The Rev. Starsky Wilson has been paying close attention to the protests in Ferguson and their aftermath, and he saw two clear funding opportunities for the Deaconess Foundation, which he directs.
He saw the emergence of very young black leaders in their teens and early twenties, who took to the streets in anger and grief over the fatal police shooting of Michael Brown. In the process, they showed great courage and leadership potential that could be nurtured to the betterment of their communities.
He also saw the emergence of leaders who are still young, but a little more seasoned, African Americans in their twenties and early thirties. They also rose in protest or in support of protestors, from the front and back line. And they also showed great courage and leadership potential that could be developed further and lead toward positive change.
Under Wilson’s leadership, Deaconess Foundation has made the first major investment in the St. Louis region motivated by specific lessons learned from the Ferguson protests, which caught the attention of the region, nation and world after Ferguson Police Officer Darren Wilson shot and killed Michael Brown on Canfield Drive on August 9 – and the youth rose up in protest.
On August 20, Deaconess made a special allocation of $100,000 for community capacity-building, and the foundation is now in the process of disbursing those funds to community organizations and researching the most strategic allocation of funds. In fact, every thing about this allocation is strategic.
“This is meant to have a leverage effect, as far as its impact,” Wilson told The American. “We do not believe these dollars themselves, in this amount, will in any wise provide a resolution, but we do think it will make a strategic investment in capacity that can leverage other things and activities.”
Deaconess will invest in funding paid community organizer positions at the Youth Council for Positive Development and at the Organization for Black Struggle.
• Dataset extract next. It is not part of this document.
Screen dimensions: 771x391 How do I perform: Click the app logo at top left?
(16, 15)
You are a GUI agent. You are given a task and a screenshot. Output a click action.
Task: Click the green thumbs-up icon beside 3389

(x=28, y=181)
“I thought a lot about what got us to this moment, and without critical input from young people, we wouldn’t still be talking about this,” Wilson said. “We wouldn’t have the opportunity to explore critical matters of race and power dynamics.”
So Wilson said the foundation decided to make a strategic investment in community organizers working with youth ages 16 through 24 – “the people we saw on the front lines at night in North County,” he said. The organizers hired also will come from that demographic, Wilson said.
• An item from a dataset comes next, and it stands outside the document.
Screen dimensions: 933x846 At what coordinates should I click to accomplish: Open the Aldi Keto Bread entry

Deaconess also is investing in nurturing the leadership from the next age bracket, the 20- and 30-somethings. The foundation is engaging the joint venture of Emerging Wisdom and Vector Communications, he said, to work with “high-capacity African-American leaders in developing strategy and networking together.”
This funding priority reflects the fact – especially visible on Twitter, where the Ferguson movement was primarily organized – that the young leaders who emerged spontaneously had no game plan for how to work together once the initial rush of protest and violent police response subsided.
“We want to engage some power-building and power-shifting,” Wilson said. “That may seem like an odd investment. But I believe that while some of responses we’ve seen have been valuable, they could have been more valuable – if not now, then in the next situation like this – had there been a more established network with covenants for how leaders relate to one another.”
Smaller portions of the grant will go toward a neighborhood assessment of wants and needs in the Canfield area, and in a seed grant for youth development the foundations hopes will entice other, larger funders to St. Louis.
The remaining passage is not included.